Sin embargo, la circunstancia que mantiene a los tripulantes chinos varados en Comodoro Rivadavia es muy distinta en varios aspectos a lo que les sucedió a los tripulantes birmanos y rumanos del “Elinka”.
El viejo barco carguero fabricado en 1975, con 154 metros de eslora, llegó al puerto comodorense por una rotura del motor luego de ser interceptado por un guardacostas navegando por aguas jurisdiccionales argentinas sin autorización.
El barco transportaba 13.000 toneladas de azúcar sin refinar. Su situación comercial fue su principal prisión, ya que nadie se hacía cargo del viejo buque de bandera panameña, con un propietario griego, carga peruana, consignataria y aseguradora chilena, y reasegurador británico.
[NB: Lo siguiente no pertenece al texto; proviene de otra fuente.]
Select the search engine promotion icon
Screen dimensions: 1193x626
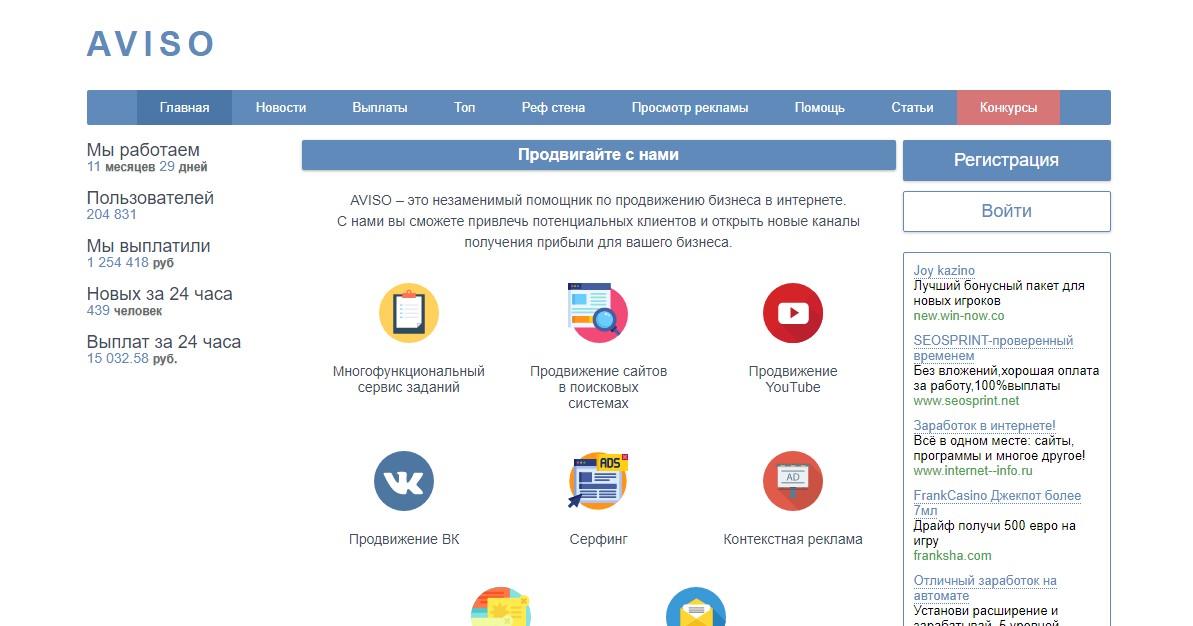tap(598, 313)
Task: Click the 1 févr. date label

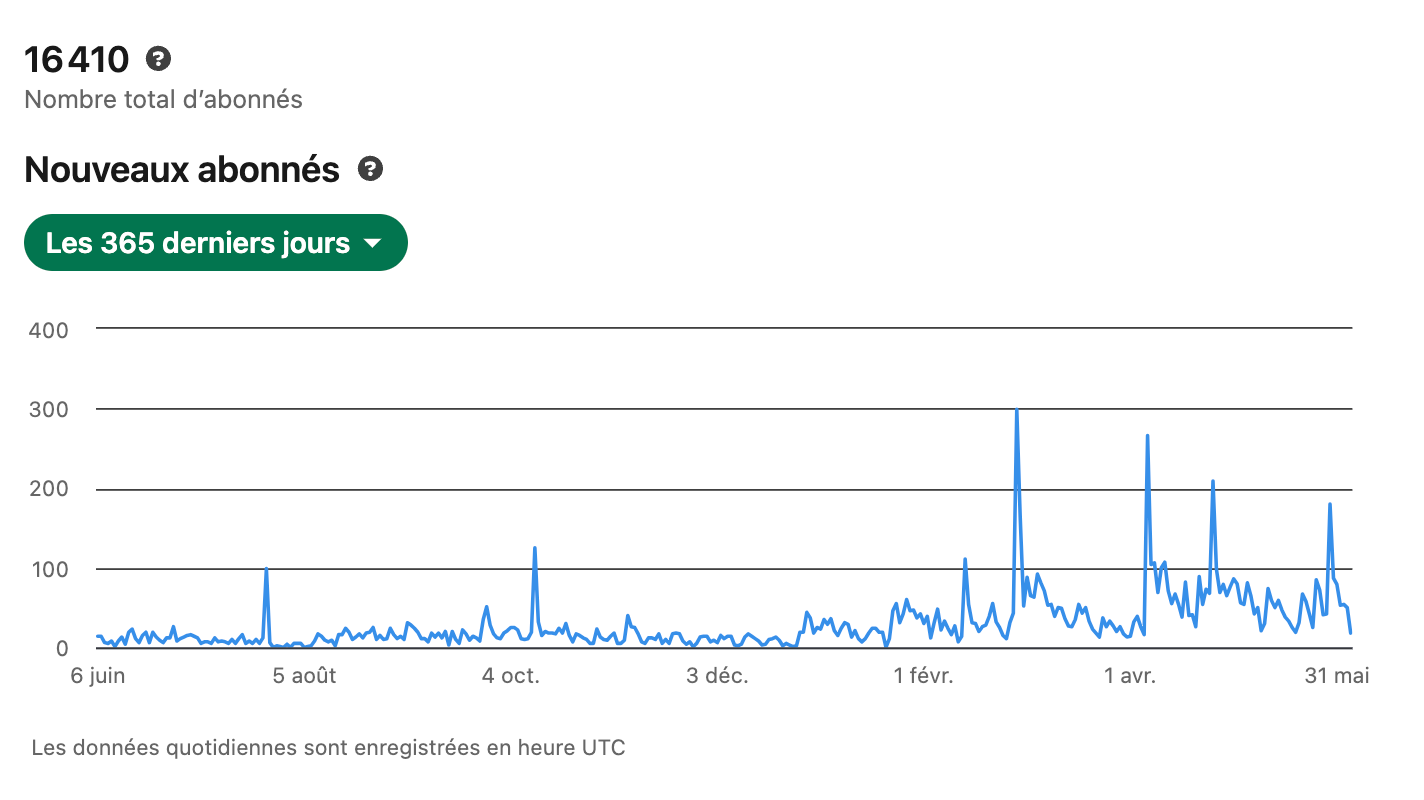Action: click(x=924, y=676)
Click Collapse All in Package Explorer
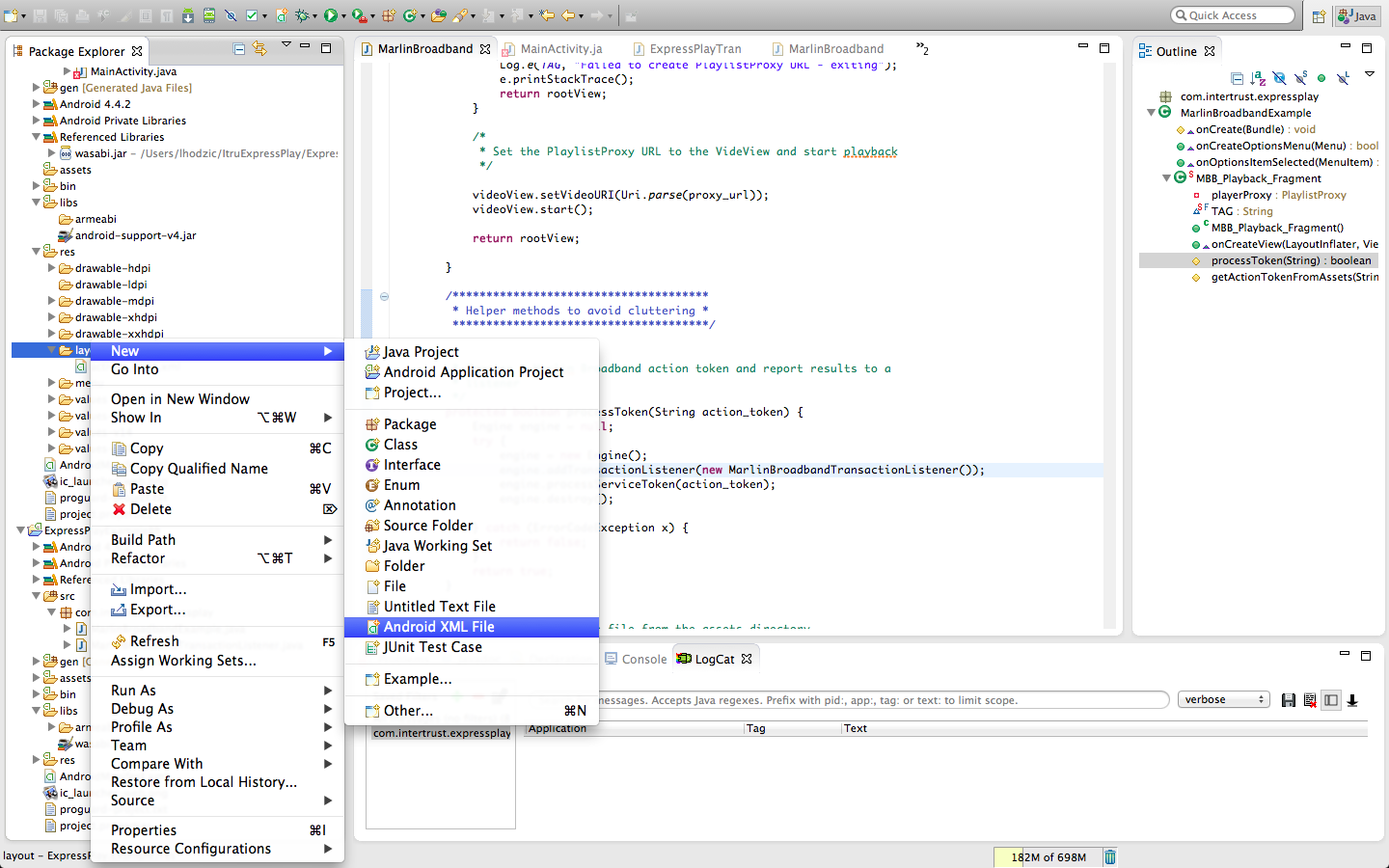 point(239,49)
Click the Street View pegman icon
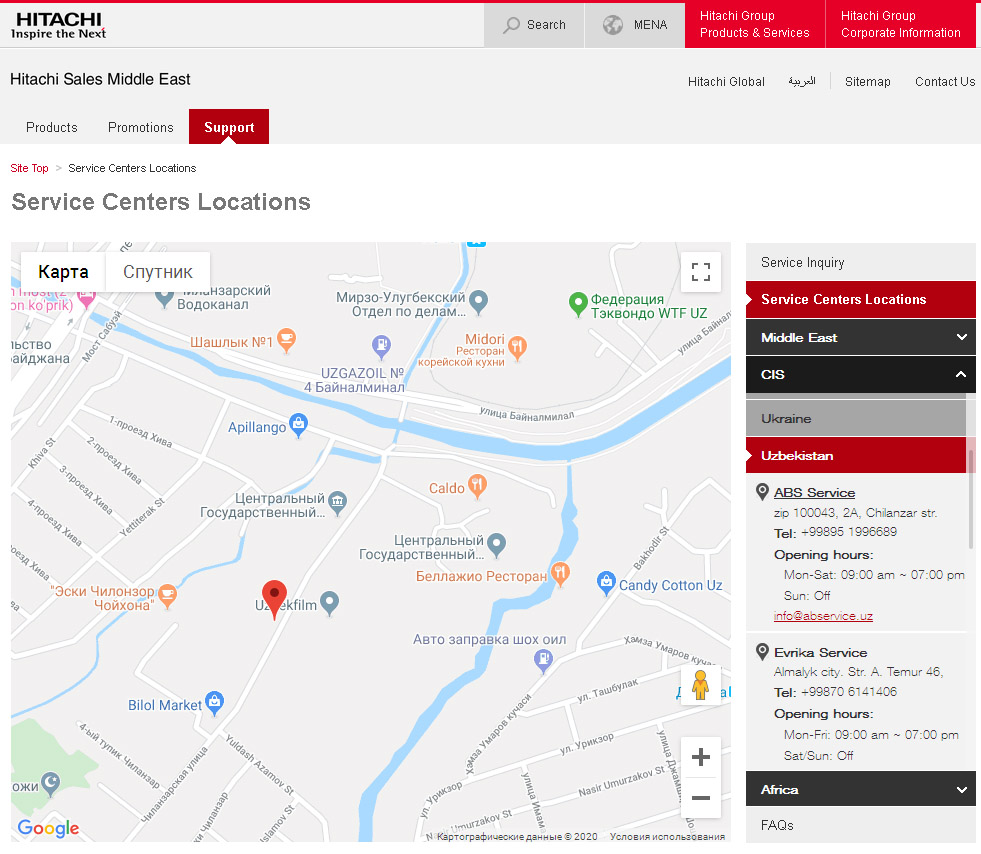This screenshot has height=854, width=981. point(700,685)
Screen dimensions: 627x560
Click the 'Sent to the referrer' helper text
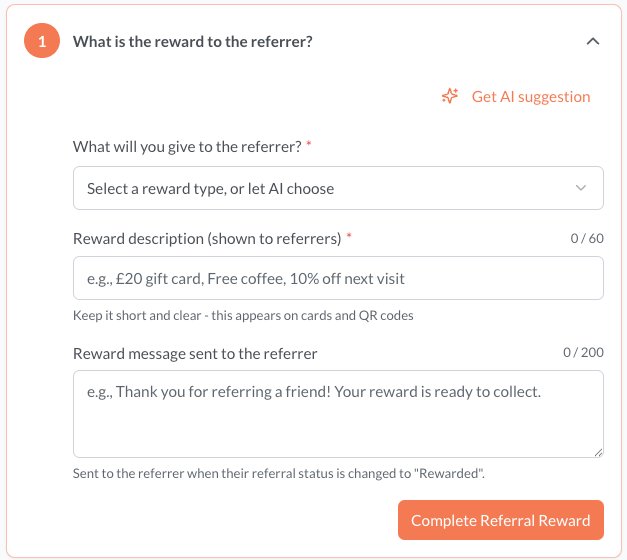[279, 474]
Durante más de un mes el barco ocupó el único muelle de aguas profundas del puerto, mientras buzos de Prefectura Naval repararon los agujeros que estuvieron a punto de provocar una inundación. Luego, se ordenó que abandonara el muelle y fondeara en rada cerca de la entrada del puerto.
La situación fue complicada y difícil de resolver para las autoridades, ya que todos los implicados no querían perder su inversión. Mientras tanto, los tripulantes vivieron en la embarcación, ayudados por la comunidad, y sólo algunos pudieron realizar trabajos temporarios en tierra, ya que no tenían papeles para radicarse en forma legal.
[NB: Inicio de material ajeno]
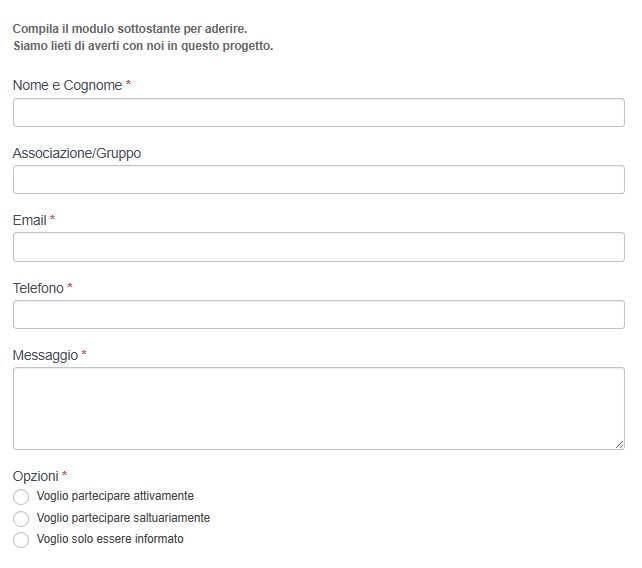642x568 pixels.
Task: Click the Nome e Cognome text field
Action: pyautogui.click(x=319, y=112)
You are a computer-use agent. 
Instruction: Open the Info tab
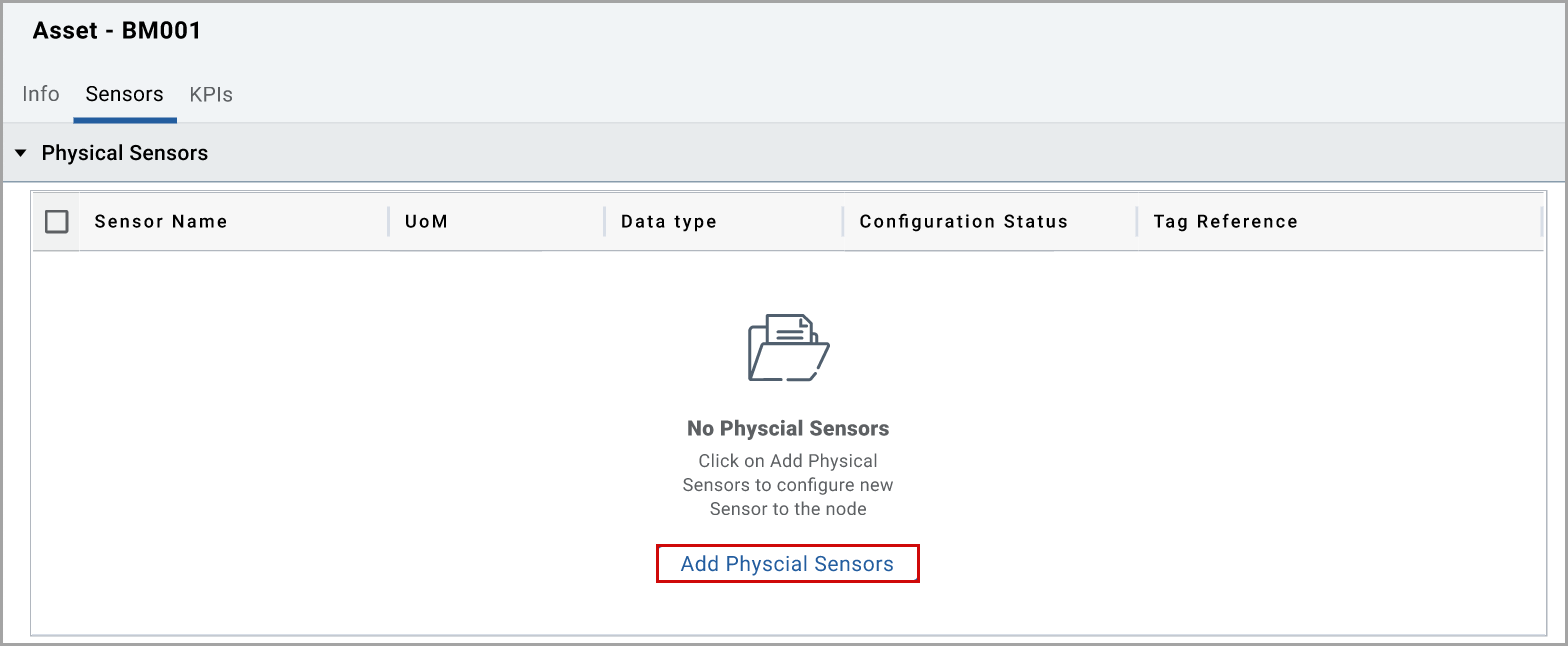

Ellos pasaron Navidad en el mar, y la misma comunidad hizo una colecta que luego fue enviada en lancha. Quizás eso fue lo mejor que dejó esta historia que tuvo un largo ida y vuelta, con múltiples complicaciones.
Idas y venidas
En un principio la Justicia Federal ordenó la descarga de 5.000 toneladas de azúcar que por calidad y tipo de producto no podía comercializarse dentro del Mercosur. Luego se efectuó el remate de la embarcación. Sin embargo, la subasta no tuvo éxito.
Como nadie se quería hacer cargo del barco y de su tripulación, un empresario argentino ofreció 260.000 dólares por la nave, con lo cual se pagaba el 70 por ciento de la deuda de la tripulación, quienes se negaban a irse sin cobrar.
Sin embargo, los rumanos se negaron. El barco fue a remate y lo terminaron comprando ellos mismos por 250.000 dólares a pagar cuando cobraran su deuda. Una locura teniendo en cuenta que por esta situación se debían 450 mil dólares al puerto, a la agencia marítima argentina Meridien, al armador y a un hotel familiar, entre otros.
Finalmente, la empresa Meridian Marítime compró el barco por 41 mil pesos, en un nuevo remate que se realizó por orden de la Justicia Federal. La nave salió a la venta “sin base y al mejor postor”, y según los compradores sería enviada a la India para su desguace.